** Opening EXTRACTED MATERIAL block **

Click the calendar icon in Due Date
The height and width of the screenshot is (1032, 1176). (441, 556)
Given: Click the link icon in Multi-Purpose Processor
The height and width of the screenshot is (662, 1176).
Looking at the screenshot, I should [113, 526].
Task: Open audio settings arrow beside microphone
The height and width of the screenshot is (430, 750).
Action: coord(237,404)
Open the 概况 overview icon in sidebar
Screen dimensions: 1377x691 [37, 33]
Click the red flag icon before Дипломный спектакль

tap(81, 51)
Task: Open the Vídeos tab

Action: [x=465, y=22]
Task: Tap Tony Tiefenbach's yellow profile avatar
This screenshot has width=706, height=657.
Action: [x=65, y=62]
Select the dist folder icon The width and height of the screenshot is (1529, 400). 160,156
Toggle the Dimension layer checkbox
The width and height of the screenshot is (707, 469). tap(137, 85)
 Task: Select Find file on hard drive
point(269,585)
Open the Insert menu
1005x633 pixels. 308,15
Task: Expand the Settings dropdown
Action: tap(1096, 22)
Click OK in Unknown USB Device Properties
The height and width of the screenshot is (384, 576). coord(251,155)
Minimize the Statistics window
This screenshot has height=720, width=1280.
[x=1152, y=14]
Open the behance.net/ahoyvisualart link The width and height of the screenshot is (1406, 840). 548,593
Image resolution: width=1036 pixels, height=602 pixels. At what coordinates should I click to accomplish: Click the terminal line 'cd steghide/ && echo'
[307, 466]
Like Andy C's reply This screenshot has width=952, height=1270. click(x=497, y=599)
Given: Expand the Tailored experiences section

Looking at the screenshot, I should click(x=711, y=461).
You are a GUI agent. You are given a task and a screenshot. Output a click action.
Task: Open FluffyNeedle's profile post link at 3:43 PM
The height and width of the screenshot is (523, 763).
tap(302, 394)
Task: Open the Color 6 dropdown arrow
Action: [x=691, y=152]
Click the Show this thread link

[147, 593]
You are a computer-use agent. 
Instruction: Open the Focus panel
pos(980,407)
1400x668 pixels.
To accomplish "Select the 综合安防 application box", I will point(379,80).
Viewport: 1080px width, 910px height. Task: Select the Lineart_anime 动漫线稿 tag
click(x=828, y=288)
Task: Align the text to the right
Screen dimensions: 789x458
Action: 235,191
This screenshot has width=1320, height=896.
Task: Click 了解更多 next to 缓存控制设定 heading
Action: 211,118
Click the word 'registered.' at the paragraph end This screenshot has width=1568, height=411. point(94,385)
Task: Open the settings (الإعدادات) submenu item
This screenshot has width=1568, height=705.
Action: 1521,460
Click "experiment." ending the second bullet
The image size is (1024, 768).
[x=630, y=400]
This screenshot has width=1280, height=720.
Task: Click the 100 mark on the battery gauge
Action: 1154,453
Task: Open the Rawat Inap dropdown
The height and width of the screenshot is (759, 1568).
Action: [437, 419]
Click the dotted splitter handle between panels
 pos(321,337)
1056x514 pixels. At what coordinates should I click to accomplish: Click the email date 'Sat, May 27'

** Closing EXTRACTED MATERIAL block **

▸ **TASK TO COMPLETE**:
Lines from the one containing "Click the word" through the last line of the data above are the only output wanted; restate them exactly.

▸ **RESULT**:
Click the word 'registered.' at the paragraph end This screenshot has width=1568, height=411. point(94,385)
Task: Open the settings (الإعدادات) submenu item
This screenshot has width=1568, height=705.
Action: 1521,460
Click "experiment." ending the second bullet
The image size is (1024, 768).
[x=630, y=400]
This screenshot has width=1280, height=720.
Task: Click the 100 mark on the battery gauge
Action: 1154,453
Task: Open the Rawat Inap dropdown
The height and width of the screenshot is (759, 1568).
Action: [437, 419]
Click the dotted splitter handle between panels
 pos(321,337)
1056x514 pixels. At what coordinates should I click to accomplish: Click the email date 'Sat, May 27'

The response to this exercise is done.